__EXCERPTED RECORDS__
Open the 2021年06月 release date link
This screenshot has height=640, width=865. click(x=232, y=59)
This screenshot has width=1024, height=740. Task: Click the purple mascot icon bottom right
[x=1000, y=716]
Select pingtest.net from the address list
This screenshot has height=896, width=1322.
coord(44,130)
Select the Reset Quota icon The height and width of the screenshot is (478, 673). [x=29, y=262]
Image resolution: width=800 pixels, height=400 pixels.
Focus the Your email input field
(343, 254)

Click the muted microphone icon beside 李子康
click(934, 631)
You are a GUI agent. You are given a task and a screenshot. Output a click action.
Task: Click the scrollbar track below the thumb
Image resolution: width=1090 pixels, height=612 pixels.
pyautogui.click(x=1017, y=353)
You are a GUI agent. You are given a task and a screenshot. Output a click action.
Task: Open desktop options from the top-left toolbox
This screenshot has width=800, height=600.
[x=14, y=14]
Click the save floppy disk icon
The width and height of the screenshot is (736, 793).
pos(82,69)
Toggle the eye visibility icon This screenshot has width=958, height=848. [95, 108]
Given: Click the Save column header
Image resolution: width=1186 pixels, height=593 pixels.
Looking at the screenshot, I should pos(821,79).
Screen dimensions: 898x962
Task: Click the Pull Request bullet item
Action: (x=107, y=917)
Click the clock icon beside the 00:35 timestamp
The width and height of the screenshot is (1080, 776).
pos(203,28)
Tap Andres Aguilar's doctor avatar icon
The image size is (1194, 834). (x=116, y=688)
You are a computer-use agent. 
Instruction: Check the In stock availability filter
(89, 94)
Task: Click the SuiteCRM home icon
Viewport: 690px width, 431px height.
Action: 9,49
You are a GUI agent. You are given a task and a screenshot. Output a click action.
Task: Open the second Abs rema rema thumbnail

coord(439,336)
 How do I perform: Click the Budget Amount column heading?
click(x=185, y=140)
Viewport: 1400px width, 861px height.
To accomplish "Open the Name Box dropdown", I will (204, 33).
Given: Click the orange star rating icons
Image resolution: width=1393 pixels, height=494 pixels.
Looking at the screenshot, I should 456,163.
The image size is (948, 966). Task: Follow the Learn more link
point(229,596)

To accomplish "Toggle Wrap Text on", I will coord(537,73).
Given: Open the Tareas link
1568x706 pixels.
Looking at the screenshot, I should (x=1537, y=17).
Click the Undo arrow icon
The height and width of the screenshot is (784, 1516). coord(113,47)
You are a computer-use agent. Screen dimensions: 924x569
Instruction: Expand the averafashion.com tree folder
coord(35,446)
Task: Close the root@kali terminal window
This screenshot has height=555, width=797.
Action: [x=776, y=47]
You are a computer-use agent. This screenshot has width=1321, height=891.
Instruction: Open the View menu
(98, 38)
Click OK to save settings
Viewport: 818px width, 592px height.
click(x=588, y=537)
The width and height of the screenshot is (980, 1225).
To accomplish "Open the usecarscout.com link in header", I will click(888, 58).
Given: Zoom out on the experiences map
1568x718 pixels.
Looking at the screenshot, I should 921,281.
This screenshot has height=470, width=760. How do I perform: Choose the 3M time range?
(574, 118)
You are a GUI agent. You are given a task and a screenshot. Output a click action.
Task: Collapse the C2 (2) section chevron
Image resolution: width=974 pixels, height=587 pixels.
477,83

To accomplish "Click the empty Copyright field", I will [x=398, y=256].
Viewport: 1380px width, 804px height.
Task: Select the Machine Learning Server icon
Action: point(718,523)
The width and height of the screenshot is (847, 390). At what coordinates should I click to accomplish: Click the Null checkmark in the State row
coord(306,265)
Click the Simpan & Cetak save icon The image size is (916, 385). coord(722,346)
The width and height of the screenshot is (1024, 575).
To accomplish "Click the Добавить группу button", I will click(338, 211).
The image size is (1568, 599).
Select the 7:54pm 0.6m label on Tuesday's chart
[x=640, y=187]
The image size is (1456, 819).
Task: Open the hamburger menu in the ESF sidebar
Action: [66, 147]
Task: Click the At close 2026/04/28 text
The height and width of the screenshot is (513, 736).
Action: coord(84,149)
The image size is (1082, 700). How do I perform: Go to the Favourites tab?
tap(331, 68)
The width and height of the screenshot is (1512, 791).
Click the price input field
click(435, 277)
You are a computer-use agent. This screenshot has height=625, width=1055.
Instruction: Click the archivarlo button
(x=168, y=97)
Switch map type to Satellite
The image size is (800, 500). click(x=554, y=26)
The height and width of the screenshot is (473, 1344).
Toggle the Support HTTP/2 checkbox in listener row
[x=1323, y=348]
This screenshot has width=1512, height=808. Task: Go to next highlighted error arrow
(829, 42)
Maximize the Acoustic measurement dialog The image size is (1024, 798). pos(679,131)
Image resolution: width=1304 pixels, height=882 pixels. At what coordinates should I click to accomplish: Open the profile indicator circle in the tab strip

__BRIEF__
Could you repeat exactly the lines in the listing above from the one with "Task: Collapse the C2 (2) section chevron" down to the one with "The width and height of the screenshot is (1024, 575)."? Include both of those lines.

__RESPONSE TO THE TASK__
Task: Collapse the C2 (2) section chevron
Image resolution: width=974 pixels, height=587 pixels.
477,83

To accomplish "Click the empty Copyright field", I will [x=398, y=256].
Viewport: 1380px width, 804px height.
Task: Select the Machine Learning Server icon
Action: point(718,523)
The width and height of the screenshot is (847, 390). At what coordinates should I click to accomplish: Click the Null checkmark in the State row
coord(306,265)
Click the Simpan & Cetak save icon The image size is (916, 385). coord(722,346)
The width and height of the screenshot is (1024, 575).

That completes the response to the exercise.